18.455: Advanced Combinatorial Optimization, Spring 2020

Instructor: Michel Goemans.

Tuesdays and Thursdays 9:30AM-11:00AM in 4-149.

This page: https://math.mit.edu/18.455

Office hour: by appointment (easiest, ask in class; ow, by email).

In this course, we will be covering a range of topics in combinatorial optimization. A partial/preliminary list of topics include:

• Non-bipartite matchings: Tutte-Berge formula, Edmonds' algorithm, Edmonds-Gallai decomposition, etc.
• Matchings: Algebraic approaches, Pfaffians, Pfaffian orientations, counting perfect matchings in planar graphs.
• Matching polytope, total-dual integrality (TDI), compact formulations and extension complexity.
• Stable sets: perfect graphs, weak perfect graph theorem, stable set polytope.
• Stable sets: orthonormal representations, theta function and Shannon capacity. Semidefinite Programming (SDP).
• Matroids: representability, matroid intersection, matroid matching, approximately counting bases.
• Submodularity. Minimization.
• Multi-commodity flows and disjoint paths.

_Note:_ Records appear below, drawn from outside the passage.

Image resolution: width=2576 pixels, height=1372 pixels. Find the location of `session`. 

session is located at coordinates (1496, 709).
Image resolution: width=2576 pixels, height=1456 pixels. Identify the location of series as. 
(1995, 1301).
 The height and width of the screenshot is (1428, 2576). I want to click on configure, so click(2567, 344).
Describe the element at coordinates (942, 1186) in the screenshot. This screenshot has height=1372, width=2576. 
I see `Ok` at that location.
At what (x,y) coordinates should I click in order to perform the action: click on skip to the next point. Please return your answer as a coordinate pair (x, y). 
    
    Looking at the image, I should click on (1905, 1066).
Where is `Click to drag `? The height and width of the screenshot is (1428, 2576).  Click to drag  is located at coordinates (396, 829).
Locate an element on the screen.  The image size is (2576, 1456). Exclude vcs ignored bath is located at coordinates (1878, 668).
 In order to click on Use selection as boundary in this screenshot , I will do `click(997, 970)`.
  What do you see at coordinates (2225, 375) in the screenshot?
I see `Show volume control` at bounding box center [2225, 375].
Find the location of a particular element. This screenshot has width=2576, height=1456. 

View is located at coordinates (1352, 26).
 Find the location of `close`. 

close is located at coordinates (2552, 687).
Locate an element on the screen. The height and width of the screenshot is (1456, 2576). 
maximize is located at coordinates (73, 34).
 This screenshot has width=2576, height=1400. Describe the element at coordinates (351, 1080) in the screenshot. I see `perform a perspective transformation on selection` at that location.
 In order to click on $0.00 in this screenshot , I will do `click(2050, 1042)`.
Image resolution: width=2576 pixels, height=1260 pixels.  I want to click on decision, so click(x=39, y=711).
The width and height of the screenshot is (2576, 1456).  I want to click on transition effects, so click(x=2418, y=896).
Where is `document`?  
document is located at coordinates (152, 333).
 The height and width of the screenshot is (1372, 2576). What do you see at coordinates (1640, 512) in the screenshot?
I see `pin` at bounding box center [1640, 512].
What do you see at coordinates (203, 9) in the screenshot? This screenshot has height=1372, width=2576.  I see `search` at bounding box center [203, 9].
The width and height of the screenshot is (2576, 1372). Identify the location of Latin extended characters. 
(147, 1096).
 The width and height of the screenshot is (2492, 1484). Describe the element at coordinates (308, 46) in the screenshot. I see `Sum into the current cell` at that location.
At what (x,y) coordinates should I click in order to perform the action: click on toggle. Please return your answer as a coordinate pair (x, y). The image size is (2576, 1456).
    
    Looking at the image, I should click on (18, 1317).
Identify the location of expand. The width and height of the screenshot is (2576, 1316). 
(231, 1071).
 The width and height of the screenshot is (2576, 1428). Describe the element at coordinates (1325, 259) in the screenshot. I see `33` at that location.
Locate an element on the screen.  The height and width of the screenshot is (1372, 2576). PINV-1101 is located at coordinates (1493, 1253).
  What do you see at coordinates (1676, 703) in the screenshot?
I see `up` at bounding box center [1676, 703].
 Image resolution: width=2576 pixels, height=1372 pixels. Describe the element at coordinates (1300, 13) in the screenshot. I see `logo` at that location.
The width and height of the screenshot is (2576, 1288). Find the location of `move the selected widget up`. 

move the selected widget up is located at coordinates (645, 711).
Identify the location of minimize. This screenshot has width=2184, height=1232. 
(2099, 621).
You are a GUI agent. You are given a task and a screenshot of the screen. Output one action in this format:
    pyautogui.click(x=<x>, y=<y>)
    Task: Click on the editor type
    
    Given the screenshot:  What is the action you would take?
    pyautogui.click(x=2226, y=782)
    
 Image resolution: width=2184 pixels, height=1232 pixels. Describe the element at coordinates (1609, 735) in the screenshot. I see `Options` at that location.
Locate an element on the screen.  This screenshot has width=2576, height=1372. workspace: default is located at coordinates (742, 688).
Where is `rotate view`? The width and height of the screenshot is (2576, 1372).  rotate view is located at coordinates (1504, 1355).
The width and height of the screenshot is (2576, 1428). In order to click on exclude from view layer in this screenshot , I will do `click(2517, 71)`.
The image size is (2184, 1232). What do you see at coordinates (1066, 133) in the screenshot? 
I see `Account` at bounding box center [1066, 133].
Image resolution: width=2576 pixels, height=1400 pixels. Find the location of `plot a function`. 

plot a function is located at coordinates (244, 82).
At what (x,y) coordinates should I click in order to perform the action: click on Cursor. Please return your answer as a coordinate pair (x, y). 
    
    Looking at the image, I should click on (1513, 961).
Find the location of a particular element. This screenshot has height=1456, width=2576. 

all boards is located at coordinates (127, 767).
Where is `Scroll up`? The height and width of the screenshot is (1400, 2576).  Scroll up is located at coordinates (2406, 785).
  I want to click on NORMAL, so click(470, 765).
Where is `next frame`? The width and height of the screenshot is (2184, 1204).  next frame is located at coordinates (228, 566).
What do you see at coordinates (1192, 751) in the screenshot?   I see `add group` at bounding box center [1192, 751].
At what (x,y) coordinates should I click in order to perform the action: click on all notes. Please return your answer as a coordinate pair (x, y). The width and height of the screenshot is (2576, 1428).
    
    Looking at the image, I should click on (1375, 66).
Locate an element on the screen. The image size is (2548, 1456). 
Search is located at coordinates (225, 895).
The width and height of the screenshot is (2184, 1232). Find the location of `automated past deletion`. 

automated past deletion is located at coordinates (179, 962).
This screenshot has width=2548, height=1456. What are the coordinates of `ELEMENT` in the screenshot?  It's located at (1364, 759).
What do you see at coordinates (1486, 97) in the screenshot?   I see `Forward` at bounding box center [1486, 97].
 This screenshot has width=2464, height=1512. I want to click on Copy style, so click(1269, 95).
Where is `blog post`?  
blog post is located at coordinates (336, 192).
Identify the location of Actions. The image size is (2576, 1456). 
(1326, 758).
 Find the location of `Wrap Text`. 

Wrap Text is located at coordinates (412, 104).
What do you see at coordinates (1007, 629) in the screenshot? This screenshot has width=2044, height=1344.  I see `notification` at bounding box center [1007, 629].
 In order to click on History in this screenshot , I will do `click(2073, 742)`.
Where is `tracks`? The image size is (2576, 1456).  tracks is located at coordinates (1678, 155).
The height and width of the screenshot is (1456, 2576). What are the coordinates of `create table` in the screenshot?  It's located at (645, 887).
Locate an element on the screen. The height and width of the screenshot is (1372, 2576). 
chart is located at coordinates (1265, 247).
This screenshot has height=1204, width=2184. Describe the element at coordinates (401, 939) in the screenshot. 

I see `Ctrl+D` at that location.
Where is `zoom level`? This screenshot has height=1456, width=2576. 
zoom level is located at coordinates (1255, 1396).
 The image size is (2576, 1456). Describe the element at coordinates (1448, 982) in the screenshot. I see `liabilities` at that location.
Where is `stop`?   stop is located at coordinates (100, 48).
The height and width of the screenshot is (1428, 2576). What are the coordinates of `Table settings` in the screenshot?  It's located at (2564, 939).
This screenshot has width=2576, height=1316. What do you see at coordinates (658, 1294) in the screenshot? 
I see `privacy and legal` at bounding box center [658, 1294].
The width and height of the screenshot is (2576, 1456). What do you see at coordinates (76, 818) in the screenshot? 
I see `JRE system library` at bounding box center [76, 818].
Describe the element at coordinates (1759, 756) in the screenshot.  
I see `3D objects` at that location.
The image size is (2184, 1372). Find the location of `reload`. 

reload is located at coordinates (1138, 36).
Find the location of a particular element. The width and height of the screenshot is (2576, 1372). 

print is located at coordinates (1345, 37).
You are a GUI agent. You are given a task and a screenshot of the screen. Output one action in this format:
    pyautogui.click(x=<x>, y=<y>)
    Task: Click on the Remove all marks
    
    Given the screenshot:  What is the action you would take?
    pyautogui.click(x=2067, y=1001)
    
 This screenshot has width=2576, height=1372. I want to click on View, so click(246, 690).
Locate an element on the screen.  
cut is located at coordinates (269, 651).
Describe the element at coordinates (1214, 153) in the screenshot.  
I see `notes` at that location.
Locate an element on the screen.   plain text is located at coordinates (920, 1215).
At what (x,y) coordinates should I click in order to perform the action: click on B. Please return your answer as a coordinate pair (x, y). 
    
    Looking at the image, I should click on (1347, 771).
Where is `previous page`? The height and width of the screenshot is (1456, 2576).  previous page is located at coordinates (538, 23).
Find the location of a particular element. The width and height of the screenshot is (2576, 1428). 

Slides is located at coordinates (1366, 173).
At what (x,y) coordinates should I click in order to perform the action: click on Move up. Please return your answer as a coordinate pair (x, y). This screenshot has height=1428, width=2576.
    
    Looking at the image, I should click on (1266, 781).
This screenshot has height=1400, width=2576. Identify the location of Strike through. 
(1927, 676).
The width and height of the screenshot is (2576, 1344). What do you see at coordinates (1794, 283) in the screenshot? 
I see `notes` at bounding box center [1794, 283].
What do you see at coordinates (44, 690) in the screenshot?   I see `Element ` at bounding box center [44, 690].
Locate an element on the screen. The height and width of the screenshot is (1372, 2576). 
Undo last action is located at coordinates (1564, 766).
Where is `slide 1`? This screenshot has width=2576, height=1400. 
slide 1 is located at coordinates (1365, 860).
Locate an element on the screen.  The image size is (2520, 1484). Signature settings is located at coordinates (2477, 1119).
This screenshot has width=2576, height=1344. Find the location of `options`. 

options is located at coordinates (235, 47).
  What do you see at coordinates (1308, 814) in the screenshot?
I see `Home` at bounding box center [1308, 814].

Assignments. There will be around 5 problem sets.

• Problem set 1, due 2/27/2020. (Updated. Hint in exercise 3 has been corrected.)

Textbook and lecture notes. The best reference on the subject is the 3-volume book by Lex Schrijver "Combinatorial Optimization: Polyhedra and Efficiency" (available in the libraries) published by Springer. This is optional (as I don't follow it closely). I will try my best to provide some lecture notes (often from past scribed notes from students).

• Lecture notes for first 3 lectures on maximum cardinality matchings in general graphs (Tutte-Berge formula, Edmonds algorithm, Edmonds-Gallai decomposition, ear decompositions).
• Lecture notes on an algebraic approach for matchings (determinant of skew-symmetric matrices, Pfaffians, blue-red matchings, Pfaffian orientations, counting matchings in planar graphs).